Could you recast the rows below, from the line containing "Click green arrow on Calculate button" through the line containing "Action: 45,353", inclusive, as a JSON list of strings with one string per line and blank lines omitted, covering only those lines?

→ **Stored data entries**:
═══

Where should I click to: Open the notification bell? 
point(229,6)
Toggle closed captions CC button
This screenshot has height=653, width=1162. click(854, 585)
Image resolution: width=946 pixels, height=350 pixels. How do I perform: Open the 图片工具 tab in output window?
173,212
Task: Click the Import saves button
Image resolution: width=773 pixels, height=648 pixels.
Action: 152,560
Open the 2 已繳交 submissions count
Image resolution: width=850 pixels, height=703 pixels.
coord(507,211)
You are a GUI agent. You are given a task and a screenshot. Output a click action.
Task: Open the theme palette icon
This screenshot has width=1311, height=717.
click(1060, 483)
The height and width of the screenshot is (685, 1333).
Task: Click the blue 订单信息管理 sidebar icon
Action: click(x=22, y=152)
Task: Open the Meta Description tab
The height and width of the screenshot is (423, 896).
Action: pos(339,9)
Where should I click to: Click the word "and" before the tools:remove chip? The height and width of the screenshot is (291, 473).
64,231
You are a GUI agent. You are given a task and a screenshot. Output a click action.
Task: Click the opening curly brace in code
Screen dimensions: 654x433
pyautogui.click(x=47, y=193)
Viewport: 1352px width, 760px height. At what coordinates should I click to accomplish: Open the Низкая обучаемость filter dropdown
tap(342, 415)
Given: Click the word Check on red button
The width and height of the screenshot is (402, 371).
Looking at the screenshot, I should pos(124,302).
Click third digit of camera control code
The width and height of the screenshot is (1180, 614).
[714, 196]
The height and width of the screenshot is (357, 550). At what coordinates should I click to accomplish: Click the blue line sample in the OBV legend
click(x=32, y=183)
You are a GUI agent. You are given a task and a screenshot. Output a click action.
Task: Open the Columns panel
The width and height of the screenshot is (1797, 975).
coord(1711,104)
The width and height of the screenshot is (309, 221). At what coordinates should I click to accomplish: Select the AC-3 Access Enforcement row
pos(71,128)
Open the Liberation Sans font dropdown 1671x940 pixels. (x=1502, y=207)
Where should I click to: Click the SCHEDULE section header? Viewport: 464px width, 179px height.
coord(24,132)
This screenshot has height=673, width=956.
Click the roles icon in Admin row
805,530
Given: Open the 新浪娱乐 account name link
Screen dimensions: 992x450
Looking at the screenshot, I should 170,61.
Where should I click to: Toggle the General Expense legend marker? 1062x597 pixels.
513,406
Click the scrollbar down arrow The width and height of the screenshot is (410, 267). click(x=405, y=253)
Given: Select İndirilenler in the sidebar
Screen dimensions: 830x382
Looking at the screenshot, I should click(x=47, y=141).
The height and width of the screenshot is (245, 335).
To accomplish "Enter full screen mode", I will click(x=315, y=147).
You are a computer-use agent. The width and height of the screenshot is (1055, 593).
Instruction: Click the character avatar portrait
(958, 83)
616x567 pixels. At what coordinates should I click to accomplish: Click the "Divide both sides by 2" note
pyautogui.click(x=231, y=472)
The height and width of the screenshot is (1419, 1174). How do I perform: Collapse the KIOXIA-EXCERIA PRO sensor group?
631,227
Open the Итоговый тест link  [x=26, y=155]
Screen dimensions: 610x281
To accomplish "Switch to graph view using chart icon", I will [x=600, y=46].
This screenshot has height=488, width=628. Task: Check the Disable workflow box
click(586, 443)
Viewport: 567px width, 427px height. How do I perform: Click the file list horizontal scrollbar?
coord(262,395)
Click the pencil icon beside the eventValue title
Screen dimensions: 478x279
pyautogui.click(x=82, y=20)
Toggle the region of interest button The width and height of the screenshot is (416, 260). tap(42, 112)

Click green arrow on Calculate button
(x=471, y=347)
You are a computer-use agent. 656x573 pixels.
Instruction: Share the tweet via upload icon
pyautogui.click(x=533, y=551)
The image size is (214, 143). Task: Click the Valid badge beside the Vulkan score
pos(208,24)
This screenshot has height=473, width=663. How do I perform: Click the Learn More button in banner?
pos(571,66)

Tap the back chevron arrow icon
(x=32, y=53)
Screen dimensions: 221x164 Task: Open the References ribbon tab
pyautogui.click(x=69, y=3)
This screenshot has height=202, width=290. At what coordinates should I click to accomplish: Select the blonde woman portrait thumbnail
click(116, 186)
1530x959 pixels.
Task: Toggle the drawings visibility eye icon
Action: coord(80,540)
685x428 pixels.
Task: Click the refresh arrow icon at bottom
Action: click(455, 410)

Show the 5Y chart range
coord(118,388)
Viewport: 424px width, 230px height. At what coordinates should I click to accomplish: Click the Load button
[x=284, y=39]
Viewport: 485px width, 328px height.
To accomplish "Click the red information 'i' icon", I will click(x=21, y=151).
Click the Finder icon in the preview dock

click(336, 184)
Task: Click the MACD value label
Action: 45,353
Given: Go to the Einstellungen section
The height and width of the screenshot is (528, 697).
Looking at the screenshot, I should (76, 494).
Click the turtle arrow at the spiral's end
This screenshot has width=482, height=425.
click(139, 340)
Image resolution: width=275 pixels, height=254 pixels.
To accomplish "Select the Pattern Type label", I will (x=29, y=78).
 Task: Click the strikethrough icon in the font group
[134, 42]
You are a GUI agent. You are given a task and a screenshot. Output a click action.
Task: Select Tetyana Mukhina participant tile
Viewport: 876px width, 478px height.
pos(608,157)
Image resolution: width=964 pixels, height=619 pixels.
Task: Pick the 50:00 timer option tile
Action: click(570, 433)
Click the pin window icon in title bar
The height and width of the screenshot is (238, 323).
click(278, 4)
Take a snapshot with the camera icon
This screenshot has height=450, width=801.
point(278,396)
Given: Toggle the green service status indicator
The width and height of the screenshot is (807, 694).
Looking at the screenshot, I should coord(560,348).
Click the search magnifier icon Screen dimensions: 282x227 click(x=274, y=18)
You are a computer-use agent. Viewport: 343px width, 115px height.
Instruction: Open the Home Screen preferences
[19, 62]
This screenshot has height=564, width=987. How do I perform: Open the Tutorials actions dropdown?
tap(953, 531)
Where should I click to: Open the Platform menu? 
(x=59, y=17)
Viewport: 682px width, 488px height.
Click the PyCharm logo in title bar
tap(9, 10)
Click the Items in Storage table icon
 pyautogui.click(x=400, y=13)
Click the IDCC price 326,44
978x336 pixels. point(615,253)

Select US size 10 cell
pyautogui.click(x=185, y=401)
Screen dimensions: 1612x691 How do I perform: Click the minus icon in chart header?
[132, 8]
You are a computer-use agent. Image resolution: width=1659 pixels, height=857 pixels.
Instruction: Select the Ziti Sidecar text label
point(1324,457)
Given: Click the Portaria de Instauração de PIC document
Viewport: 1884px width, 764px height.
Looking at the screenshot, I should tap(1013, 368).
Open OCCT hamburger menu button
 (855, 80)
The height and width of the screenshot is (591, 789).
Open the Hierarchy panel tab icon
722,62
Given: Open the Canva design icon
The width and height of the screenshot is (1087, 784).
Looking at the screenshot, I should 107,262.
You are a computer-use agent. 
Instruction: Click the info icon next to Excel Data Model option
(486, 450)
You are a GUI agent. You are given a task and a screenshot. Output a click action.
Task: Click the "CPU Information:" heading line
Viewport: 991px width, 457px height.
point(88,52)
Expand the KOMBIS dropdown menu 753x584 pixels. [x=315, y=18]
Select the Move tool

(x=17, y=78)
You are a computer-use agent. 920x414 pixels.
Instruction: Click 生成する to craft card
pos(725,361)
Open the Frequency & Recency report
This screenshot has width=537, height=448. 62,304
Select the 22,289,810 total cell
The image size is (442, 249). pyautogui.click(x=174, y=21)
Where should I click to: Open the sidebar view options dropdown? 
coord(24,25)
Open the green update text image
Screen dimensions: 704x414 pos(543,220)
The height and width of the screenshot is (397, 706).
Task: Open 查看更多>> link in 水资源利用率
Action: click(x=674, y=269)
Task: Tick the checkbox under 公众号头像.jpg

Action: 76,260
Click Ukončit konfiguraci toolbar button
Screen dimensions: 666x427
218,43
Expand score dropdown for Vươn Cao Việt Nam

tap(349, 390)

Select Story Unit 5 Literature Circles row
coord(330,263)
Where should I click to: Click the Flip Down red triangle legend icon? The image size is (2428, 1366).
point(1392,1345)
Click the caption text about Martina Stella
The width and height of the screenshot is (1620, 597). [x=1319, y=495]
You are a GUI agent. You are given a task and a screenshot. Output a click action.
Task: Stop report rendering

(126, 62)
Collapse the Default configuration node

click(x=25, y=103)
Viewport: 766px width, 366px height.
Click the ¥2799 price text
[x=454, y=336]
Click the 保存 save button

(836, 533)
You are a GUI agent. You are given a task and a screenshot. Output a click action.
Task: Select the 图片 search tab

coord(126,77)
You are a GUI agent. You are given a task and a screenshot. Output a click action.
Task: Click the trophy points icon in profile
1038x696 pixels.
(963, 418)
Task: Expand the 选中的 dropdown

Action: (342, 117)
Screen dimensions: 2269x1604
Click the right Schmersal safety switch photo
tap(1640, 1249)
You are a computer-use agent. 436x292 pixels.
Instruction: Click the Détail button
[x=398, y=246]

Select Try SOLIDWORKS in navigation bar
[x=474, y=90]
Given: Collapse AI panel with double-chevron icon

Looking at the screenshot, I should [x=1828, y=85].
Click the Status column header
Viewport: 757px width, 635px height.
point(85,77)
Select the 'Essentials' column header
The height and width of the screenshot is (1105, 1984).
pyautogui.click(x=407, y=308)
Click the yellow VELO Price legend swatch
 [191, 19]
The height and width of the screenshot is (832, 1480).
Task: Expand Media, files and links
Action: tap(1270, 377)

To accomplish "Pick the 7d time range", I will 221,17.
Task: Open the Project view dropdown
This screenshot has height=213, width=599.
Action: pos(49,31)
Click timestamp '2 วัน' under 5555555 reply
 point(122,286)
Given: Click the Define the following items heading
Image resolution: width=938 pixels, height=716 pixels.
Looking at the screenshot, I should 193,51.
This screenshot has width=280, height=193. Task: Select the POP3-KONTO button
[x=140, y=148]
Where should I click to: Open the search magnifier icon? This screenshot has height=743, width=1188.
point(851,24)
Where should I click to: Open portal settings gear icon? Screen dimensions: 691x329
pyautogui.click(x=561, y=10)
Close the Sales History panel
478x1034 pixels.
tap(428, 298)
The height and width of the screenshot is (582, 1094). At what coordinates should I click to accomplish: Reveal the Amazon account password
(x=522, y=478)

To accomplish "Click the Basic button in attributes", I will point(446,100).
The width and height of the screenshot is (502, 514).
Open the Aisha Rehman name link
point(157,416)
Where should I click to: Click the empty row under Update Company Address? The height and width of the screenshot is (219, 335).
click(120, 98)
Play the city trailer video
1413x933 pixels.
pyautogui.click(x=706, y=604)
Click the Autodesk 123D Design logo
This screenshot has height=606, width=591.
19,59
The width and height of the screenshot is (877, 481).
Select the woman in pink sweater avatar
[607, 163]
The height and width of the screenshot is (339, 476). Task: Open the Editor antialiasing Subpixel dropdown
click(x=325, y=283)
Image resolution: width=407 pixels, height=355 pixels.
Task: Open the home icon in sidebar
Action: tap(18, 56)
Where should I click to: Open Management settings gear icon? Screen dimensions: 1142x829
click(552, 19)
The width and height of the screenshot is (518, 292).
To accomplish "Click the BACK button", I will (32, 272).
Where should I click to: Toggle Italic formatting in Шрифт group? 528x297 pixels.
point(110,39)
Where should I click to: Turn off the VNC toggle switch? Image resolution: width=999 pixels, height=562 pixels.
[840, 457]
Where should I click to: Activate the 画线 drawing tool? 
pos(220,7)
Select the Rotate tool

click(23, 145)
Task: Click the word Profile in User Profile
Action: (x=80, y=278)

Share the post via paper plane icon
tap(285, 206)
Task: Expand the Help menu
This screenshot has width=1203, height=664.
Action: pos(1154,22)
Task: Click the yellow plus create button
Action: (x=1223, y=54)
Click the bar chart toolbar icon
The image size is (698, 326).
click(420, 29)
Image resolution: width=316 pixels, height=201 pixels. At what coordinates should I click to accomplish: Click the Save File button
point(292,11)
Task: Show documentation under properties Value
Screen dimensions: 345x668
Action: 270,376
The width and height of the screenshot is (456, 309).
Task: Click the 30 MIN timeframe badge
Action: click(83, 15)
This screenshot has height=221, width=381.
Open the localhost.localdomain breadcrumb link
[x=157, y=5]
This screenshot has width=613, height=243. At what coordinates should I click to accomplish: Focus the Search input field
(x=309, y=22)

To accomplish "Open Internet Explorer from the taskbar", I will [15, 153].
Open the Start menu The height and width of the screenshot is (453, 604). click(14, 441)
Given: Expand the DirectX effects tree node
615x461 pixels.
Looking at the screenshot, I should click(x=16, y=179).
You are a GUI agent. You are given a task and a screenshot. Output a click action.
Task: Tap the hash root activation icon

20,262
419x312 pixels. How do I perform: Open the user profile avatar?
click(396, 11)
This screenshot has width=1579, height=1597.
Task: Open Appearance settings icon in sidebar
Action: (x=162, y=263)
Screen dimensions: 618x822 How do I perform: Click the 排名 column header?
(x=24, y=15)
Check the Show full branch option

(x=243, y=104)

═══

→ **Result of the task**:
[
  "Click green arrow on Calculate button",
  "(x=471, y=347)",
  "You are a computer-use agent. 656x573 pixels.",
  "Instruction: Share the tweet via upload icon",
  "pyautogui.click(x=533, y=551)",
  "The image size is (214, 143). Task: Click the Valid badge beside the Vulkan score",
  "pos(208,24)",
  "This screenshot has height=473, width=663. How do I perform: Click the Learn More button in banner?",
  "pos(571,66)",
  "Tap the back chevron arrow icon",
  "(x=32, y=53)",
  "Screen dimensions: 221x164 Task: Open the References ribbon tab",
  "pyautogui.click(x=69, y=3)",
  "This screenshot has height=202, width=290. At what coordinates should I click to accomplish: Select the blonde woman portrait thumbnail",
  "click(116, 186)",
  "1530x959 pixels.",
  "Task: Toggle the drawings visibility eye icon",
  "Action: coord(80,540)",
  "685x428 pixels.",
  "Task: Click the refresh arrow icon at bottom",
  "Action: click(455, 410)",
  "Show the 5Y chart range",
  "coord(118,388)",
  "Viewport: 424px width, 230px height. At what coordinates should I click to accomplish: Click the Load button",
  "[x=284, y=39]",
  "Viewport: 485px width, 328px height.",
  "To accomplish \"Click the red information 'i' icon\", I will click(x=21, y=151).",
  "Click the Finder icon in the preview dock",
  "click(336, 184)",
  "Task: Click the MACD value label",
  "Action: 45,353"
]